Restate the full set of records exactly, word for word.
Segment Start: Available data
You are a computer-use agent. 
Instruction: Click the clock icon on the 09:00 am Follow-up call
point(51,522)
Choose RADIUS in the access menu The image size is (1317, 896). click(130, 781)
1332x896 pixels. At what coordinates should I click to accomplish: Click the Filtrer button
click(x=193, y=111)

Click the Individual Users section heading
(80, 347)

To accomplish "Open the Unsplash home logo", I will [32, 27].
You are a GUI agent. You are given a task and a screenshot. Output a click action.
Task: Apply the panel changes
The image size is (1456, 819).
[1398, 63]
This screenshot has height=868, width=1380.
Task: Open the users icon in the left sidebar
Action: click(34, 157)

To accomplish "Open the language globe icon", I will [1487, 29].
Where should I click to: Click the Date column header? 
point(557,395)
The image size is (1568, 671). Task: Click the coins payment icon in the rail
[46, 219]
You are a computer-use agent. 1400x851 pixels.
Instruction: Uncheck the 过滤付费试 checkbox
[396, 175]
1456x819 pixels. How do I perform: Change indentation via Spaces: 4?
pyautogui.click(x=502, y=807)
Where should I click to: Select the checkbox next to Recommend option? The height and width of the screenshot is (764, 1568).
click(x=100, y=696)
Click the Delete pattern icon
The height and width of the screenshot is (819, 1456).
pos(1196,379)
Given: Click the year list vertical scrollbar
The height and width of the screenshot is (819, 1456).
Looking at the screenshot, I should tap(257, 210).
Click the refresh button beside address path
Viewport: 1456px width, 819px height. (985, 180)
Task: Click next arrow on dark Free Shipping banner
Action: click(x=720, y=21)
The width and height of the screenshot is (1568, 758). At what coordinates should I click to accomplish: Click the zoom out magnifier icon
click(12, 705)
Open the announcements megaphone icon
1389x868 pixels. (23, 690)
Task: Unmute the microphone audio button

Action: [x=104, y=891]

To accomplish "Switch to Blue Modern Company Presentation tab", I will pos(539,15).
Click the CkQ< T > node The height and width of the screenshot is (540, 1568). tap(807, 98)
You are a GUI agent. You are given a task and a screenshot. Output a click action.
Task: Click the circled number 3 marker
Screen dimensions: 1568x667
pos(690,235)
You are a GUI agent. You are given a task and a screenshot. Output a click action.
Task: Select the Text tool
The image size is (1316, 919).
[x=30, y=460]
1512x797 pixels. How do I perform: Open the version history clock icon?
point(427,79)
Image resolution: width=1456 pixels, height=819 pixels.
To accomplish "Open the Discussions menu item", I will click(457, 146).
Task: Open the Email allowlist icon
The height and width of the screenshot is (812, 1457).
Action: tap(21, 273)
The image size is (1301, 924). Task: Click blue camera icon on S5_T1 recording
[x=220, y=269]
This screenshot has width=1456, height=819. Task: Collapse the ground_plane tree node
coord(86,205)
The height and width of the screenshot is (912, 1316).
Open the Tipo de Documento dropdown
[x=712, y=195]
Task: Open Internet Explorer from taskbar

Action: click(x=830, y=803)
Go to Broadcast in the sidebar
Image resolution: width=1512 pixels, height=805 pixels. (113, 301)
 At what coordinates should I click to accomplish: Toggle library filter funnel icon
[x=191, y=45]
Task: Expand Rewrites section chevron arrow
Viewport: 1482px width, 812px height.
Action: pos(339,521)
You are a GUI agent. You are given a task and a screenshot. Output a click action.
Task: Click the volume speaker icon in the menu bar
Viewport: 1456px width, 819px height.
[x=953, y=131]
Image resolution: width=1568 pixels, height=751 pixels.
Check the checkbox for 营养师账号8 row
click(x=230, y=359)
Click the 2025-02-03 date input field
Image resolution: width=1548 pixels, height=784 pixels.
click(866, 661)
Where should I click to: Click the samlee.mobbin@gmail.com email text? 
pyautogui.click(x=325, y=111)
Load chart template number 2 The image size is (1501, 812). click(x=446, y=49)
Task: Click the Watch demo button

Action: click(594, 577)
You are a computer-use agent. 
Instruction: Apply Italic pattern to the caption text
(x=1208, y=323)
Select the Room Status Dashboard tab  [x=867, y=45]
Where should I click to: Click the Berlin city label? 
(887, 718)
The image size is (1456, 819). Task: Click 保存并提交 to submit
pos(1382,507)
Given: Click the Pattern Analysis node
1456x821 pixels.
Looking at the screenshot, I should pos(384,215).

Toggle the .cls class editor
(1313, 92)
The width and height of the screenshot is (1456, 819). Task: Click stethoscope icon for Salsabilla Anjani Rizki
Segment End: Available data
» **Final answer**:
You are a computer-use agent. 
Instruction: Click the clock icon on the 09:00 am Follow-up call
point(51,522)
Choose RADIUS in the access menu The image size is (1317, 896). click(130, 781)
1332x896 pixels. At what coordinates should I click to accomplish: Click the Filtrer button
click(x=193, y=111)

Click the Individual Users section heading
(80, 347)

To accomplish "Open the Unsplash home logo", I will [32, 27].
You are a GUI agent. You are given a task and a screenshot. Output a click action.
Task: Apply the panel changes
The image size is (1456, 819).
[1398, 63]
This screenshot has height=868, width=1380.
Task: Open the users icon in the left sidebar
Action: click(34, 157)

To accomplish "Open the language globe icon", I will [1487, 29].
Where should I click to: Click the Date column header? 
point(557,395)
The image size is (1568, 671). Task: Click the coins payment icon in the rail
[46, 219]
You are a computer-use agent. 1400x851 pixels.
Instruction: Uncheck the 过滤付费试 checkbox
[396, 175]
1456x819 pixels. How do I perform: Change indentation via Spaces: 4?
pyautogui.click(x=502, y=807)
Where should I click to: Select the checkbox next to Recommend option? The height and width of the screenshot is (764, 1568).
click(x=100, y=696)
Click the Delete pattern icon
The height and width of the screenshot is (819, 1456).
pos(1196,379)
Given: Click the year list vertical scrollbar
The height and width of the screenshot is (819, 1456).
Looking at the screenshot, I should tap(257, 210).
Click the refresh button beside address path
Viewport: 1456px width, 819px height. (985, 180)
Task: Click next arrow on dark Free Shipping banner
Action: click(x=720, y=21)
The width and height of the screenshot is (1568, 758). At what coordinates should I click to accomplish: Click the zoom out magnifier icon
click(12, 705)
Open the announcements megaphone icon
1389x868 pixels. (23, 690)
Task: Unmute the microphone audio button

Action: [x=104, y=891]

To accomplish "Switch to Blue Modern Company Presentation tab", I will pos(539,15).
Click the CkQ< T > node The height and width of the screenshot is (540, 1568). tap(807, 98)
You are a GUI agent. You are given a task and a screenshot. Output a click action.
Task: Click the circled number 3 marker
Screen dimensions: 1568x667
pos(690,235)
You are a GUI agent. You are given a task and a screenshot. Output a click action.
Task: Select the Text tool
The image size is (1316, 919).
[x=30, y=460]
1512x797 pixels. How do I perform: Open the version history clock icon?
point(427,79)
Image resolution: width=1456 pixels, height=819 pixels.
To accomplish "Open the Discussions menu item", I will click(457, 146).
Task: Open the Email allowlist icon
The height and width of the screenshot is (812, 1457).
Action: tap(21, 273)
The image size is (1301, 924). Task: Click blue camera icon on S5_T1 recording
[x=220, y=269]
This screenshot has width=1456, height=819. Task: Collapse the ground_plane tree node
coord(86,205)
The height and width of the screenshot is (912, 1316).
Open the Tipo de Documento dropdown
[x=712, y=195]
Task: Open Internet Explorer from taskbar

Action: click(x=830, y=803)
Go to Broadcast in the sidebar
Image resolution: width=1512 pixels, height=805 pixels. (113, 301)
 At what coordinates should I click to accomplish: Toggle library filter funnel icon
[x=191, y=45]
Task: Expand Rewrites section chevron arrow
Viewport: 1482px width, 812px height.
Action: pos(339,521)
You are a GUI agent. You are given a task and a screenshot. Output a click action.
Task: Click the volume speaker icon in the menu bar
Viewport: 1456px width, 819px height.
[x=953, y=131]
Image resolution: width=1568 pixels, height=751 pixels.
Check the checkbox for 营养师账号8 row
click(x=230, y=359)
Click the 2025-02-03 date input field
Image resolution: width=1548 pixels, height=784 pixels.
click(866, 661)
Where should I click to: Click the samlee.mobbin@gmail.com email text? 
pyautogui.click(x=325, y=111)
Load chart template number 2 The image size is (1501, 812). click(x=446, y=49)
Task: Click the Watch demo button

Action: click(594, 577)
You are a computer-use agent. 
Instruction: Apply Italic pattern to the caption text
(x=1208, y=323)
Select the Room Status Dashboard tab  [x=867, y=45]
Where should I click to: Click the Berlin city label? 
(887, 718)
The image size is (1456, 819). Task: Click 保存并提交 to submit
pos(1382,507)
Given: Click the Pattern Analysis node
1456x821 pixels.
Looking at the screenshot, I should pos(384,215).

Toggle the .cls class editor
(1313, 92)
The width and height of the screenshot is (1456, 819). Task: Click stethoscope icon for Salsabilla Anjani Rizki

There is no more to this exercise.